I noticed these bushes of gorgeous rose hips as I was walking past Rooska in Lisdoonvarna the other day.
I remember picking them on a beach in Rhode Island many years ago with my sister Joanne who made tea from them. They are loaded with vitamin C and can also be made into jam, jelly, syrup and cold soup. Annaliese dries the leaves for her organic Burren tea blend which I sell at the markets. I started out making a Swedish cold soup, which I decided since it’s not really cold soup weather in Ireland (is it ever?) it would work better as a dessert sauce, so I added a little more potato flour and boiled it down to a nice thickeness.
So, pick 4 cups of rose hips.
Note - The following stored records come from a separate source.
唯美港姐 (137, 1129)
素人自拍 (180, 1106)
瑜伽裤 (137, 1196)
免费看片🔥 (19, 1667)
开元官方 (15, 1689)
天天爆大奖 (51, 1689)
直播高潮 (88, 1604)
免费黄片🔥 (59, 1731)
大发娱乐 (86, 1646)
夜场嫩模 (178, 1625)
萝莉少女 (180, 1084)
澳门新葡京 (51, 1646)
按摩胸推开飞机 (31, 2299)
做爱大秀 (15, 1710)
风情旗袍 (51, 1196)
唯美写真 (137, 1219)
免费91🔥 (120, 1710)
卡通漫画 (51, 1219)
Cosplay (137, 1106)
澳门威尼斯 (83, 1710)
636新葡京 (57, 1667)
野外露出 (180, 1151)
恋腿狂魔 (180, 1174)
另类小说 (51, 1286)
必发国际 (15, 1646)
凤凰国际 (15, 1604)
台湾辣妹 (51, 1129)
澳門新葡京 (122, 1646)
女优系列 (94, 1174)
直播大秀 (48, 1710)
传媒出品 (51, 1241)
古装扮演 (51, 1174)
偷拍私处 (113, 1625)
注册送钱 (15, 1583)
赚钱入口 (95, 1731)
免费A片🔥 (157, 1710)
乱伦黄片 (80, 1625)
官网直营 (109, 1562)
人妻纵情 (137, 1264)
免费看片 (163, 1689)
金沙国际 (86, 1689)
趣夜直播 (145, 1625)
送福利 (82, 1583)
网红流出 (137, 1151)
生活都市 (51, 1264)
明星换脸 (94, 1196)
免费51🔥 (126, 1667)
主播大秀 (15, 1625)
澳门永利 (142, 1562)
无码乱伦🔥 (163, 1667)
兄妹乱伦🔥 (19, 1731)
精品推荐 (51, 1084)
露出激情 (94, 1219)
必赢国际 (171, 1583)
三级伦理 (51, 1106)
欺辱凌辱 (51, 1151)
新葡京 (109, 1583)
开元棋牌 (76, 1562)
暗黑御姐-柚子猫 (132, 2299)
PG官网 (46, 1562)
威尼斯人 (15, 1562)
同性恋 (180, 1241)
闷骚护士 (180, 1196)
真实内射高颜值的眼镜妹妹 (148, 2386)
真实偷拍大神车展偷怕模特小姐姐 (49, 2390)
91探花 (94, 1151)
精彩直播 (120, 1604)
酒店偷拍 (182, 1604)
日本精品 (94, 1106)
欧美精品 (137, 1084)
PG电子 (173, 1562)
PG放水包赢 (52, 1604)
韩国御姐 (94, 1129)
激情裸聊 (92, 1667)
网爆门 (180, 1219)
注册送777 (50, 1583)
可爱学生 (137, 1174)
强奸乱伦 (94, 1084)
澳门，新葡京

Take off stem, wash and add to 2 qts. boiling water. Cover and cook until tender, about 30 minutes. Strain through a fine mesh strainer or sieve. Put hips in a bowl. Measure water to 2 qts. You will have to add cold water as some of the juice will have evaporated. Put hips and water back into the pot, add 3/4 cup of white sugar. Take a little water out and in a small bowl mix in 3 Tbl. of potato flour. Whisk until smooth. Add to pot. Simmer until thick. Let cool and refrigerate. It also freezes well. I served it with plain yogurt for a healthy dessert. Enjoy!